There is this myth out there that ZFS is not for desktop/laptop. I have no idea why this is. There is no reason for that thinking. The developers of ZFS were using ZFS on desktop literally before it was finished, it was always intend to do both desktop and servers.
Its just that Solaris and FreeBSD systems were primary servers. If ZFS is the best file system, why not just use it?
I would really like to use native encrypted ZFS and then to encrypted backups with 'zfs send'. I would like good check sums, snapshots and all the features of ZFS.
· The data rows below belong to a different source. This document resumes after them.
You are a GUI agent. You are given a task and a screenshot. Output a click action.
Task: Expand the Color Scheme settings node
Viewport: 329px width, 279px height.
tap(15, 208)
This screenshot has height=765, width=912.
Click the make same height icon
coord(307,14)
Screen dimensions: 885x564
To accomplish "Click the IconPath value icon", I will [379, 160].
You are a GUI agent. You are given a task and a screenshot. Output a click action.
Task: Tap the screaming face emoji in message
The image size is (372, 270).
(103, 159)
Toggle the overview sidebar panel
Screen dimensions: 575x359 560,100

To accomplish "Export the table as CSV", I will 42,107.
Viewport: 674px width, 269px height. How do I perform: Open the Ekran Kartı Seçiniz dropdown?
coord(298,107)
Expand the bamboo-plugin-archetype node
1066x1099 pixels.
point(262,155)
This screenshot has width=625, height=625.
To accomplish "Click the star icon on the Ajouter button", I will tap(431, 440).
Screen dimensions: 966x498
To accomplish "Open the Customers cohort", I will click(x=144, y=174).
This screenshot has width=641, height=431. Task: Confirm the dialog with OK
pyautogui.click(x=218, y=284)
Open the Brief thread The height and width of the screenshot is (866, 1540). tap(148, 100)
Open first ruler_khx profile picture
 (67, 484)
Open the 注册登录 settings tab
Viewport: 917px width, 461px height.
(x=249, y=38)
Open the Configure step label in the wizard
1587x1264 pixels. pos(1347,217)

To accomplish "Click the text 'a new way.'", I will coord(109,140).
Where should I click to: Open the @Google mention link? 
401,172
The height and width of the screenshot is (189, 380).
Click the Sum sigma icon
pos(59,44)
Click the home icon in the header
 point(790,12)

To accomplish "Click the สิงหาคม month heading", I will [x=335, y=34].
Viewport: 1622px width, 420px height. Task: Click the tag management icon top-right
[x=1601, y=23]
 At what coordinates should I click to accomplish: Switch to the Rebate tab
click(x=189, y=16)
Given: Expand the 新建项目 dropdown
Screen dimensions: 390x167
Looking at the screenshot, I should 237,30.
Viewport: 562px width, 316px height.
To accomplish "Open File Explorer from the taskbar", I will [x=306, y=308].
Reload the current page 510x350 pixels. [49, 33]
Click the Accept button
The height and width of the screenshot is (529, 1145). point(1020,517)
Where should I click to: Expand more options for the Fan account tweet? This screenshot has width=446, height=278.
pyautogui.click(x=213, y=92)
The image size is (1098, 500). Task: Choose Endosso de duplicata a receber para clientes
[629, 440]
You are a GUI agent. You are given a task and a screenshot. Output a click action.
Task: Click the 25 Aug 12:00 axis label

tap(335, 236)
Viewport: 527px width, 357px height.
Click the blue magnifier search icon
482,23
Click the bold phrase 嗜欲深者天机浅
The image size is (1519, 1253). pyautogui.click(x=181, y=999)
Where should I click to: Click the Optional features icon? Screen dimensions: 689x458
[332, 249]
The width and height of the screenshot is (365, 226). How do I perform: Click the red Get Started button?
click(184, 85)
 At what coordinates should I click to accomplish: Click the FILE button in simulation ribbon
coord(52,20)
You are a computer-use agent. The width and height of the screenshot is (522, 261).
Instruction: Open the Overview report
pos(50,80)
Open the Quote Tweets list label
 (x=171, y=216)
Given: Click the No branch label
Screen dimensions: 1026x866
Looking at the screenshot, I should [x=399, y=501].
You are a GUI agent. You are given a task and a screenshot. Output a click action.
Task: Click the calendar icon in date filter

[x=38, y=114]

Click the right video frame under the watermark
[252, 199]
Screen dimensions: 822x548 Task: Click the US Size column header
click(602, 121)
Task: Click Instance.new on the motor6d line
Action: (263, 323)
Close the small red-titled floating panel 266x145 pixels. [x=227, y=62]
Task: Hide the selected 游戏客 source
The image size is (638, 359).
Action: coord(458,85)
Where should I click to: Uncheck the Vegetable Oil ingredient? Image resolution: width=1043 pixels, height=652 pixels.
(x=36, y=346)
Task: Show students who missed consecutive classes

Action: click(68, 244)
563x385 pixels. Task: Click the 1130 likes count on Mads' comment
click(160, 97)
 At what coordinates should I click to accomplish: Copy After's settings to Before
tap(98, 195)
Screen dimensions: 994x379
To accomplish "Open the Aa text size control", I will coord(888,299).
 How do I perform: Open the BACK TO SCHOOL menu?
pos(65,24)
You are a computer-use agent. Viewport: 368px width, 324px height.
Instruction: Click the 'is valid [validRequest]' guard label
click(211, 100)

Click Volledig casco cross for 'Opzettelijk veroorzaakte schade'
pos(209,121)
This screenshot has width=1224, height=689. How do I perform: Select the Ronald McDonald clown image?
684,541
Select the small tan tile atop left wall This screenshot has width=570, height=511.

Its simply overall the best system, I don't think there is really series competition. And the FS is one of the single most important parts of a OS. ZFS could be a major reason why people move to PopOS.
What myth ? ZFS is significantly slower than run-off-the-mill file systems (namely ext4) on small file random r/w IOPS. Which makes sense because it's made for throughput and redundancy, not latency.
It's a pretty shit file system for a single OS or a software development drive, unless you really need snapshots (you don't).
ZFS is made for big arrays of drives with lots of RAM. If that's not your use case, you're just wasting time and energy for the sake of it.
Why not just use the best system, the features being advanced doesn't have to be a problem. The people that build the distro set this up, the users shouldn't really know or care.
But ontop of ZFS distors can build great stuff. Ubuntu is moving in that directin as well, but I don't like some of their choices.
Still one of the reasons to use Ubuntu over PopOS is the ZFS support.